§ **EXERCISE PROMPT**:
Find every line in the items below that contains the word "dimensions" and copy each of those lines.

-- start --

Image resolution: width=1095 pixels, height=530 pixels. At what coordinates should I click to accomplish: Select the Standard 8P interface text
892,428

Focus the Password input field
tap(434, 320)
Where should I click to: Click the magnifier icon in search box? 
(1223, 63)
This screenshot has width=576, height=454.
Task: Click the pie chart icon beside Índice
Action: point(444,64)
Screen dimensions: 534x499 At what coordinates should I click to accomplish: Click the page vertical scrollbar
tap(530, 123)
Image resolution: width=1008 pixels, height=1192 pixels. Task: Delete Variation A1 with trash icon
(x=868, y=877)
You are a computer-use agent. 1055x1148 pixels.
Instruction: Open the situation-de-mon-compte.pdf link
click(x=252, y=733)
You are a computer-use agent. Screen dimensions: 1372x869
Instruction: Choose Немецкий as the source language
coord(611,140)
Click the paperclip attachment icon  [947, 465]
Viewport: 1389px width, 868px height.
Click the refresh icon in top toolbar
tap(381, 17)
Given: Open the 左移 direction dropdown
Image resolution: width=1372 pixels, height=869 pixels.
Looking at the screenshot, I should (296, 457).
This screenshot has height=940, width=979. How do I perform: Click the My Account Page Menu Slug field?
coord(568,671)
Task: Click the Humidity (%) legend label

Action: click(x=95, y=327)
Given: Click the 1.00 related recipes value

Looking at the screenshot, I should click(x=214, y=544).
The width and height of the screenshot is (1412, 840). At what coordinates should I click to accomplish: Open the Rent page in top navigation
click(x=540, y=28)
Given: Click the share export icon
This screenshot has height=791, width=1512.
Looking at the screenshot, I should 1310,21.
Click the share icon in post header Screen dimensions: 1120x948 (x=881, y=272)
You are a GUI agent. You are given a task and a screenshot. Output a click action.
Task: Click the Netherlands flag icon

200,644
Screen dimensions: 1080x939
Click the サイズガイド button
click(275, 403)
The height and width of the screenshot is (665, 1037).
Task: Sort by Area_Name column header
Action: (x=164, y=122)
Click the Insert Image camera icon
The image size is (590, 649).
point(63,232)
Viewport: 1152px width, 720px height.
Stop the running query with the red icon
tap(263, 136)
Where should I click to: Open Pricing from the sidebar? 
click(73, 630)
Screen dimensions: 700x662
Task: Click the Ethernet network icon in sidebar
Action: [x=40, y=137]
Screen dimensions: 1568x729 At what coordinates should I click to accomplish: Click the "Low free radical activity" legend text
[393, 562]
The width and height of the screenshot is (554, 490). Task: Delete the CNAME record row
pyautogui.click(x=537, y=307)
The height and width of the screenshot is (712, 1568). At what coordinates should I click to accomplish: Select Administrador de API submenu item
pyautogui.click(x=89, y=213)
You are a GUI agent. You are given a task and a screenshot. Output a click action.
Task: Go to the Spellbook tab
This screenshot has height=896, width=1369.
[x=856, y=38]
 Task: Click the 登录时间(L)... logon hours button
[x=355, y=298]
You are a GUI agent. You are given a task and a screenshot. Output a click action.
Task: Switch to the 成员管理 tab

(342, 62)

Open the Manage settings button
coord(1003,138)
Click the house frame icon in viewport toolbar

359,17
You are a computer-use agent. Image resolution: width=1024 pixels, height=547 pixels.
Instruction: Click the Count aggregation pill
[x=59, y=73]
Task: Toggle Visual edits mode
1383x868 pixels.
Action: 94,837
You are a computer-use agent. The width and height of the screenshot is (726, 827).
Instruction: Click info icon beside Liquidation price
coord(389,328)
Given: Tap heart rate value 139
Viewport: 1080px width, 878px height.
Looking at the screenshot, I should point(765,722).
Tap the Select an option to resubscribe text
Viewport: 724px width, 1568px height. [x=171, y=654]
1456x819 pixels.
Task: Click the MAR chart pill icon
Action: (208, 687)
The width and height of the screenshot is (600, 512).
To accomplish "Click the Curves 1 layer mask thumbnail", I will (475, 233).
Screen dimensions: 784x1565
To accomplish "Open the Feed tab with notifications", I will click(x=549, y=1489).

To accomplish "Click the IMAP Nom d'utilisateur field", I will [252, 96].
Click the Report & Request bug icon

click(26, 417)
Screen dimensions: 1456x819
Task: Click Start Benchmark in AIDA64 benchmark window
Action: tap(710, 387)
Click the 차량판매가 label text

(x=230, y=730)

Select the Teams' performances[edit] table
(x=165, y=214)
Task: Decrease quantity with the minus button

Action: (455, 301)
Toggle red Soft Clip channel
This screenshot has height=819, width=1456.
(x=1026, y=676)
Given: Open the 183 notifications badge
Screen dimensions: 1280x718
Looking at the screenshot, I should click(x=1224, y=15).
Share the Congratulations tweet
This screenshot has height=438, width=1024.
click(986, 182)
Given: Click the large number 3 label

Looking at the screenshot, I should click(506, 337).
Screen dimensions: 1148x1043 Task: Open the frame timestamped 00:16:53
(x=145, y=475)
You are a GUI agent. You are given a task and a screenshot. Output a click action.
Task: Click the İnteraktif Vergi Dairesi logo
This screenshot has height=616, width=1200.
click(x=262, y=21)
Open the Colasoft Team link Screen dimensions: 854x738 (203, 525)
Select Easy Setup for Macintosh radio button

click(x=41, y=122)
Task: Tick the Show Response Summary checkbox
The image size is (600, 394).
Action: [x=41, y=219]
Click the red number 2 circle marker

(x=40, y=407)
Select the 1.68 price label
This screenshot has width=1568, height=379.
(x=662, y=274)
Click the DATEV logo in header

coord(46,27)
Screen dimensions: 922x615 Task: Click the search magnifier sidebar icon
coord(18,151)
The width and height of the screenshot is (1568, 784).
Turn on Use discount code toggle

-- end --

§ **OUTPUT BELOW**:
Screen dimensions: 534x499 At what coordinates should I click to accomplish: Click the page vertical scrollbar
You are a computer-use agent. Screen dimensions: 1372x869
Click the share icon in post header Screen dimensions: 1120x948 (x=881, y=272)
Screen dimensions: 1080x939
Screen dimensions: 700x662
Screen dimensions: 1568x729 At what coordinates should I click to accomplish: Click the "Low free radical activity" legend text
Screen dimensions: 784x1565
Screen dimensions: 1456x819
Screen dimensions: 1280x718
Screen dimensions: 1148x1043 Task: Open the frame timestamped 00:16:53
Open the Colasoft Team link Screen dimensions: 854x738 (203, 525)
Screen dimensions: 922x615 Task: Click the search magnifier sidebar icon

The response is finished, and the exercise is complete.